Other contributing factors included acidosis (43.9%), acute kidney injury (27.2%), trauma (27.1%), and sepsis (22.5%). Several cases lacked a definitive associated diagnosis. Survival rates differed significantly, with 19% for EDCA and 40.4% for IPCA. This study underscores the survival gap between pediatric patients experiencing cardiopulmonary arrest in inpatient settings versus emergency departments or out-of-hospital environments.
Among cardiovascular deaths in athletes younger than 18, 29% of patients were Black, while 54% were high school students. Additionally, 82% occurred during physical exertion in competition or training. These findings suggest specific groups and conditions that may benefit from focused cardiovascular risk assessment and intervention.
Pathophysiology
During cardiopulmonary arrest, global ischemia results in cellular-level organ damage that may continue even after resuscitation. Ischemia causes cellular edema, which damages all organs but is particularly detrimental to the brain. Due to this organ’s limited capacity for expansion, swelling increases intracranial pressure and decreases perfusion, leading to poor neurological outcomes.
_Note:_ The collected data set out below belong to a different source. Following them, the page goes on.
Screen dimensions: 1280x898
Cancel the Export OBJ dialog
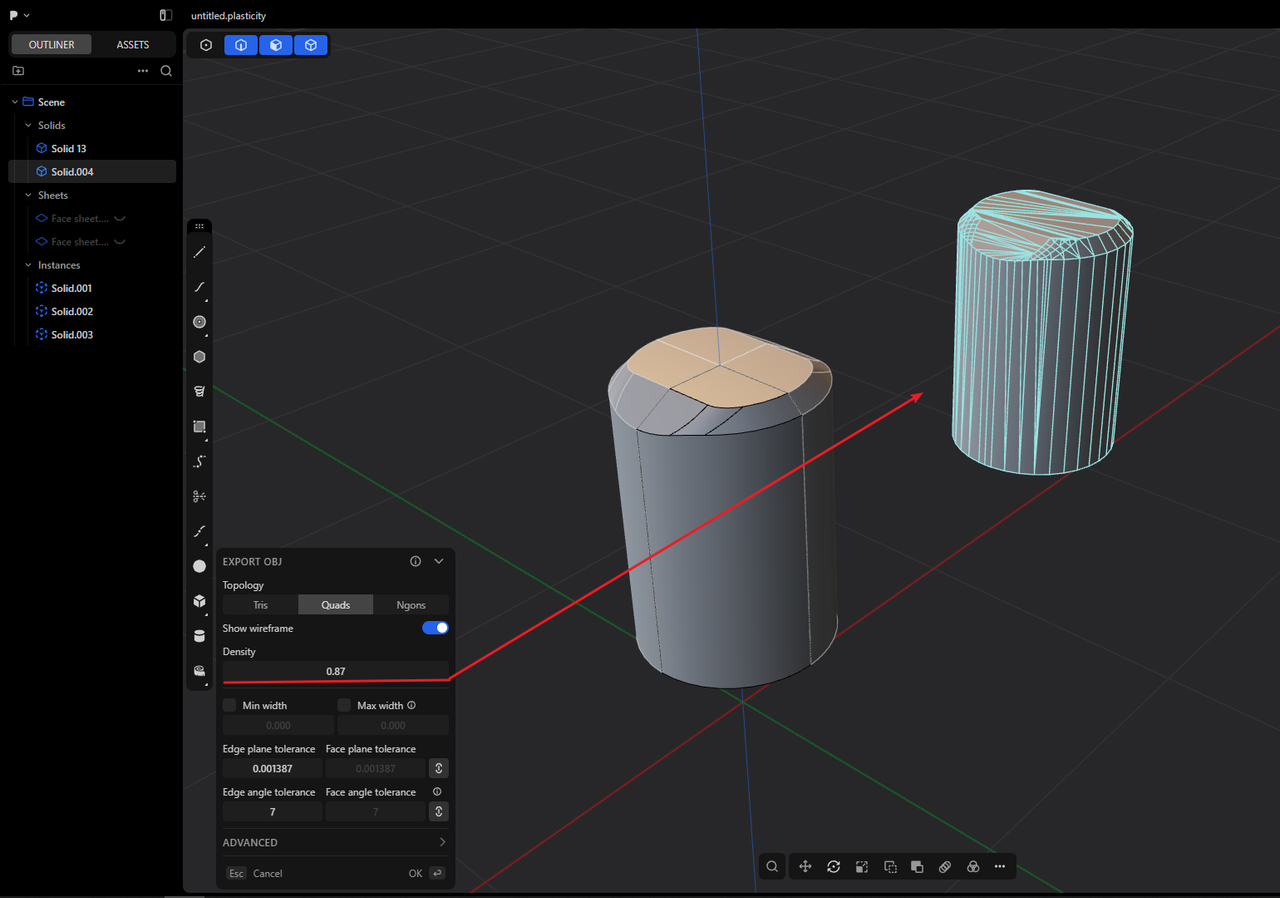pos(267,873)
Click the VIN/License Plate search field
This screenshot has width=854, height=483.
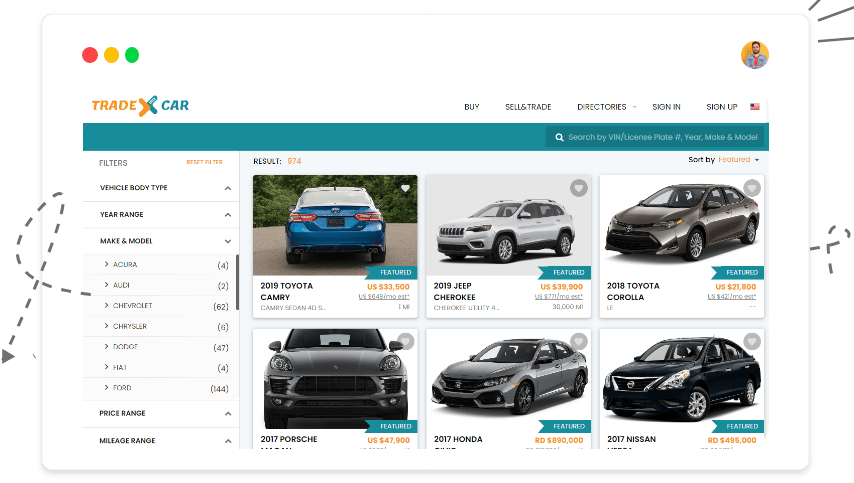click(662, 137)
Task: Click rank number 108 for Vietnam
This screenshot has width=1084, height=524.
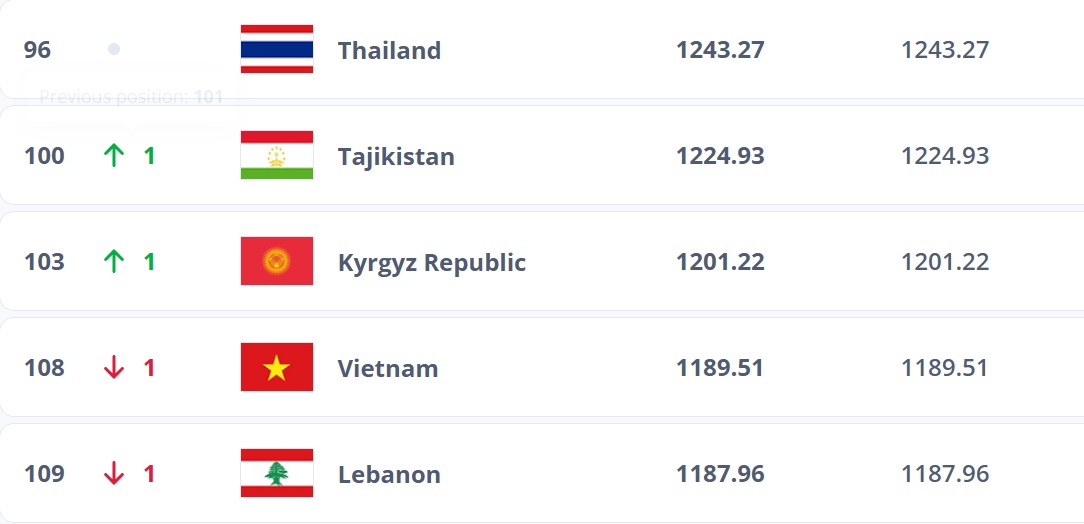Action: point(44,368)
Cardiac arrest progresses through 4 phases: prearrest, no-flow, low-flow, and postresuscitation. The duration and management of each phase significantly affect neurological recovery.
The prearrest phase encompasses events preceding arrest, including underlying pathologies such as acute illness and comorbidities, as well as environmental factors like trauma. Early recognition during this phase allows timely intervention to prevent arrest. Environmental factors have a greater impact on OHCA, where caregiver education on infant safe sleep and swimming safety plays a vital role in reducing pediatric deaths. In contrast, IHCA outcomes improve with early provider recognition and management of prearrest conditions such as hypoxia, hypotension, tachycardia, and acidosis.
The no-flow phase represents the interval from cardiac arrest onset to recognition by a bystander or healthcare provider. During this period, circulation and cerebral perfusion cease entirely. OHCA cases generally experience longer no-flow times, contributing to poorer outcomes in this group.
Following recognition, the low-flow phase begins with the initiation of CPR and continues until ROSC is achieved. Although high-quality chest compressions restore some blood flow, cerebral perfusion during low-flow remains approximately 20% of baseline and declines further with longer no-flow intervals.[11] This phase also involves identifying and treating the arrest rhythm according to PALS guidelines.
Once ROSC is achieved, the postarrest phase begins, during which children may experience varying degrees of postarrest syndrome. The clinical focus shifts to neuroprotection and treating the underlying cause of arrest. This phase encompasses the immediate postarrest period (the first 20 minutes after ROSC), the early postarrest period (20 minutes to 6-12 hours), the intermediate period (6-12 to 72 hours), and the recovery phase (starting 3 days after ROSC).
History and Physical
The history and physical examination of a child in cardiopulmonary arrest differ between OHCA and IHCA. In OHCA, signs of impending arrest may include loss of consciousness, abnormal breathing patterns, cyanosis, agitation, and seizure-like activity. The initial physical examination should follow the ABCDE approach: airway, breathing, circulation, disability, and exposure. While assessing these domains, the clinician should gather history from a parent or guardian, focusing on events leading to the arrest and any underlying conditions, such as congenital heart disease, prematurity, epilepsy, or recent illness. Environmental factors warrant careful consideration—electrocution, extreme weather, and potential chemical exposures may compromise the safety of the child and rescuers. A bystander should be immediately tasked with contacting emergency medical services (EMS).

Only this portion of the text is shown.